Sunday, September 09, 2007

a fêmea, o bicho, a flor

devoção, caros irmãos, devoção é a palavra. parem de culpar inocentes, apontar seus indicadores em direções equivocadas e embaçadas pelas trevas. olhem por suas janelas, louvem os quadris que balançam, as mãos finas que lavam sua louça, os seios firmes onde os senhores choram o futebol derrotado e as humilhações do cotidiano. o que está faltando mesmo em toda e qualquer freguesia é isso, conclua-se o diagnóstico. salvem-se, pois, irmãos. pratiquem, pratiquem, pratiquem, pois só a devoção à vossa esposa pavimenta o caminho para o céu.
amém.

Monday, July 30, 2007

orlando

a viagem era no tempo e subaquática, um luxo de tecnologia, e ia dar numa praia como qualquer outra. ainda pingando sal, por vontade própria ana ergue a pá acima da cabeça e dá um golpe certeiro na caixa de madeira que emerge instantaneamente da areia, na beirinha da água. tem forma de caixão daqueles de anjinho, quase sem acabamento, como se a pouca vida não justificasse o trabalho e o gasto com ornamentos. um par de botas de marujo pretas, de um material entre o vinil e a camurça, que ela puxa excitada de dentro do invólucro e imediatamente enfia nos pés. ana é a única menina na terra onde só os homens sobrevivem. quando o primeiro inspetor passa por ela, já longe do mar, ana estica o braço direito em uma saudação quase nazista, segurando a respiração por medo de que até seu fôlego transpareça feminilidade.

Monday, June 11, 2007

simpatizantes

de regata justíssima, os ramones com botox no tecido esgarçado, apanhou o ônibus pra região dos jardins. fez festinha pro cobrador, que resmungou alguma coisa e devolveu o troco. acabou se perdendo do grupo, manifestou sozinho e quase rolou a consolação depois de um toco do cara do isopor de cerveja. na dispersão, suspirou.
morreu ali, em frente à praça roosevelt, aconchegado no cachecol de penas roxas.

Monday, June 04, 2007

caran d'ashe

quis dizer a ele minha aquarela inteira. ou no mínimo fazê-lo saber que havia uma perspectiva, um tema livre, qualquer coisa que o valesse. só saíram rabiscos sem nexo e um engasgo desbotado.

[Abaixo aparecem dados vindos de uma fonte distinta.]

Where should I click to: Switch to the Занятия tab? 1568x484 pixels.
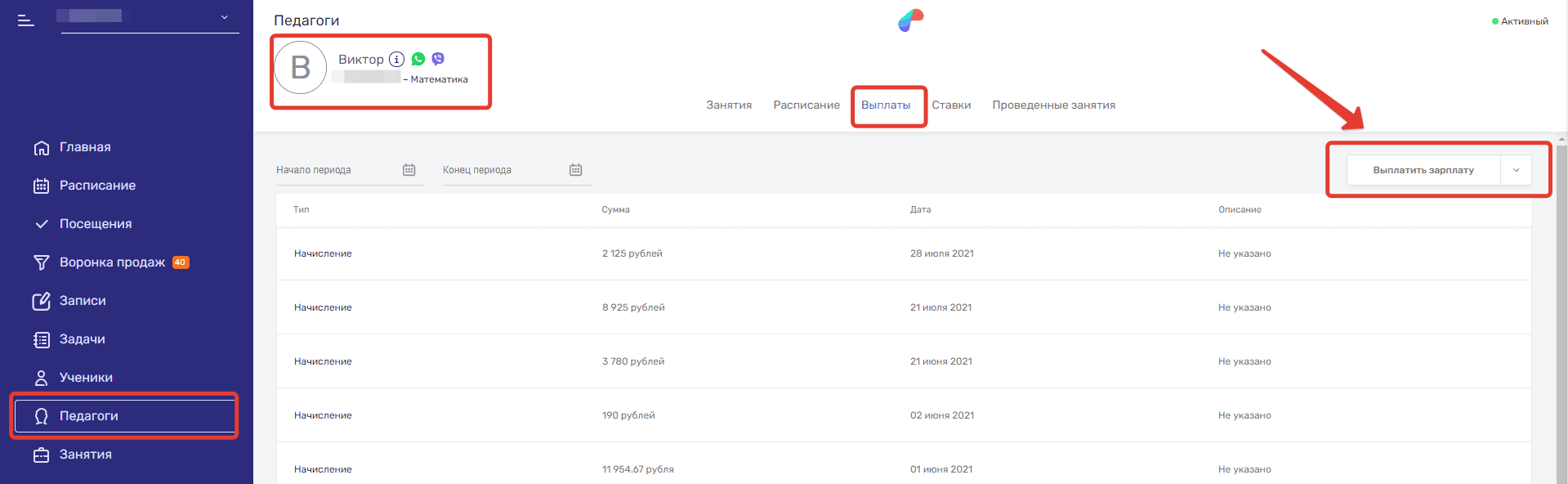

a vida é uma caixa de lápis de cor.

rem

dessa vez a gente foi pra guerra de canudos - embora houvesse um prédio modernoso com pinta de atualidade. entre um andar e outro, na escada de serviço, dava pra ouvir a preparação dos soldados inimigos que iam descer pra nos atacar. a brilhante idéia de sair correndo foi minha e, quando vi, já pulava trincheiras e alguns defuntos recentes. foi quando fisgou o ciático num zunido e eu, que nem sabia que estava pelada, olhei pra bunda e vi o estrago: três tiros em lugares diferentes sangravam desde o cóccix até o calcanhar. a alforria, a volta pra casa, e de teleférico procurávamos, eu e o casal famosíssimo, um hospital pra extrair os projéteis. os globais ficaram na gávea, e segui subindo até a parada de porto de galinhas, onde o maquinista fez o favor de esquecer minhas malas de viagem. mamãe montou lépida na bicicleta e pedalou a ladeira com o comprovante de babagem em mãos. enquanto ela não voltava, inventei o passatempo: com a ponta da bic preta cutucava os buraquinhos alvejados, borbulhando o sangue e encostando a pontinha na bala pra dar barulho. a população local aplaudiu chocada.

Friday, June 01, 2007

café

é no "já vou" vazio que fica claro.
aflita, engole o vácuo e quase levanta, suspensa cheia de ar. agora aperta e assopra a caneca azul entre as mãos, fazendo ondinhas no café.

- voltei a roer as unhas.
- tinha parado?
- não sei. comecei a roer depois de você e, quando vi, tava nessa recaída.
- põe açúcar.
- tem açúcar, já, você me ofereceu antes. até girou a colherinha.
- lembrei.
- então, se você não estiver fazendo nada, pensei qu
- mas eu tô fazendo, sim.
- desculpa, não deu pra ver.
- não tem problema. é só que eu tô ocupado mesmo.
- lembra que você achava que era um disco voador quando nos despedimos lá fora? já eu, eu tinha certeza de que era algo a ver com fogos.
- queria te ver rir, tonta. fazia tempo, a última vez tinha sido dos chinelos, acho.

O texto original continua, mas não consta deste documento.